American politician (1933–2015)

Frank G. Megaro (May 28, 1933 – March 24, 2015) was an American Democratic Party politician who served as a City Councilman in Newark, New Jersey and in the New Jersey General Assembly.

==Life and career==
Megaro was a graduate of Fairleigh Dickinson University and worked in Newark as an insurance broker. He was elected to the Newark City Council in 1970, winning the North Ward seat. In 1971, he was elected to the State Assembly from Essex County District 11B. The top vote getter in that race was Anthony Imperiale, also a Newark City Councilman, who ran as an Independent. Imperiale received 13,857 votes, with Megaro winning the second seat with 12,436 votes. Defeated were Megaro's running mate, Democratic Assemblyman Paul Policastro with 10,825 votes, followed by Republican Assemblyman C. Richard Fiore with 8,215 votes, Republican Ralph D'Ambola (7,351 votes), Independent Ronald J. Del Mauro (3,323 votes), and Independent Nicholas A. Ciufi II (2,729 votes).

He ran for re-election to a second term in 1973, but lost the Democratic primary. The newly-drawn 30th Legislative District included Newark's North Ward and Belleville in Essex County and Kearny and Harrison in Hudson County. Michael Adubato, the brother of North Ward political leader Steve Adubato Sr., and John F. Cali of Kearny, won with 9,289 and 8,435 votes, respectively. Megaro lost by 412 votes, receiving a total of 8,023. Fiorentino Alati finished 4th with 7,404.

Megaro became Newark City Council President in 1973 following the resignation of Louis Turco.

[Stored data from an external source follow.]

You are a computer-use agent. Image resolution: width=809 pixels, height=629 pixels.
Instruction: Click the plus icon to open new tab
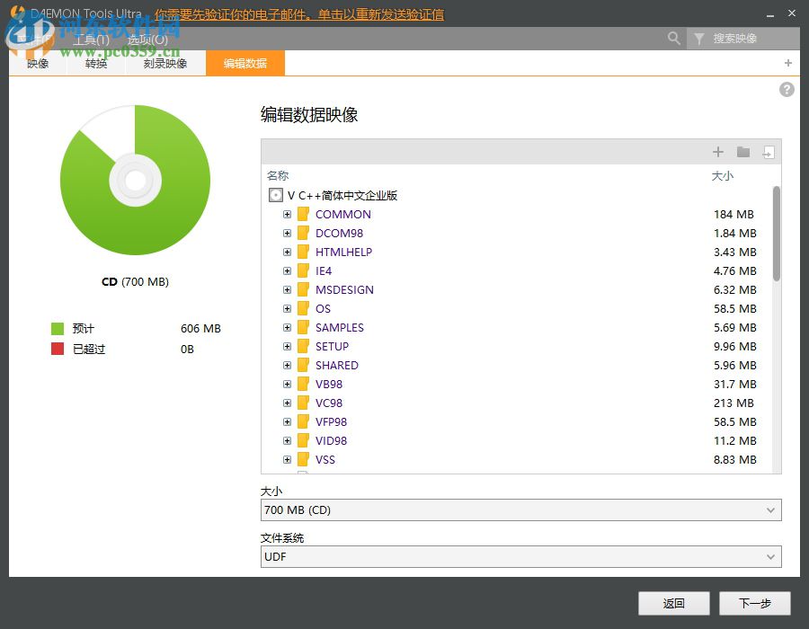click(788, 63)
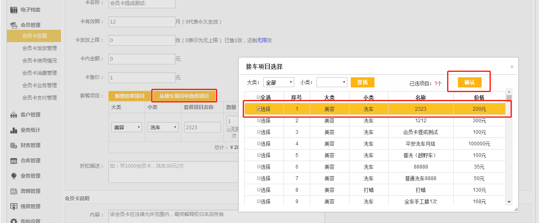Click the 仓库管理 icon in the sidebar
This screenshot has width=539, height=223.
(14, 161)
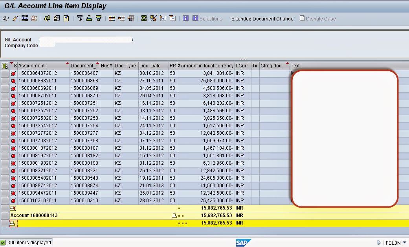Select all items with the plus icon
Image resolution: width=409 pixels, height=247 pixels.
[163, 18]
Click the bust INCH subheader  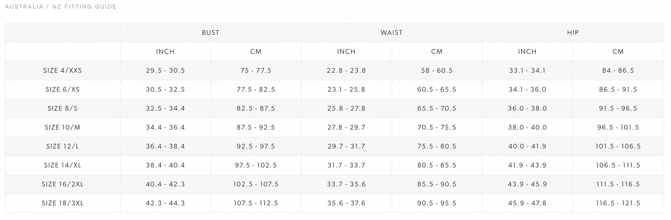pyautogui.click(x=165, y=52)
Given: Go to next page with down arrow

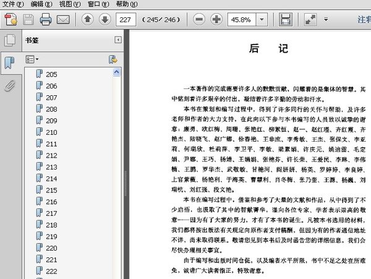Looking at the screenshot, I should point(104,20).
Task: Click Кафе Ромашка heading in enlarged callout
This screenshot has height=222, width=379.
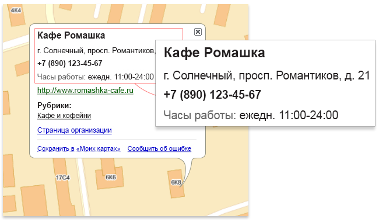Action: 215,53
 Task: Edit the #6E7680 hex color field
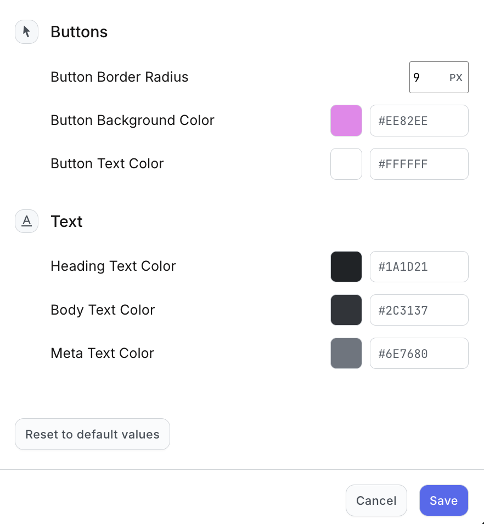419,354
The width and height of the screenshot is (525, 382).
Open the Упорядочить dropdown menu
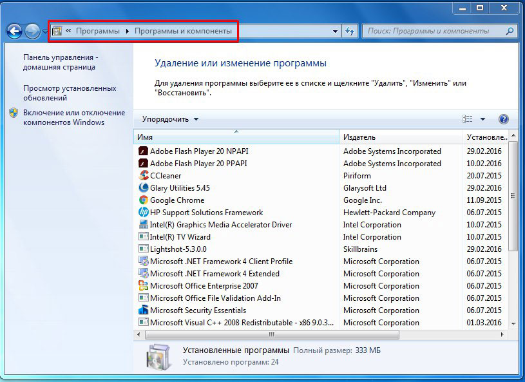coord(171,119)
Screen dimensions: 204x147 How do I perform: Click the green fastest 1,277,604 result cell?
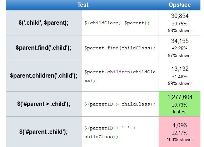[180, 104]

In 1974, he lost his North Ward Council seat to Anthony Carrino, a Newark police officer.

In 1983, Megaro ran again for State Assembly as an Independent in the 28th Legislative District, winning just 3,098 against incumbents Adubato and James Zangari.

In 1995, Megaro pleaded guilty to federal corruption charges connected to a Newark towing contract.

Megaro died on March 24, 2015, at the age of 81.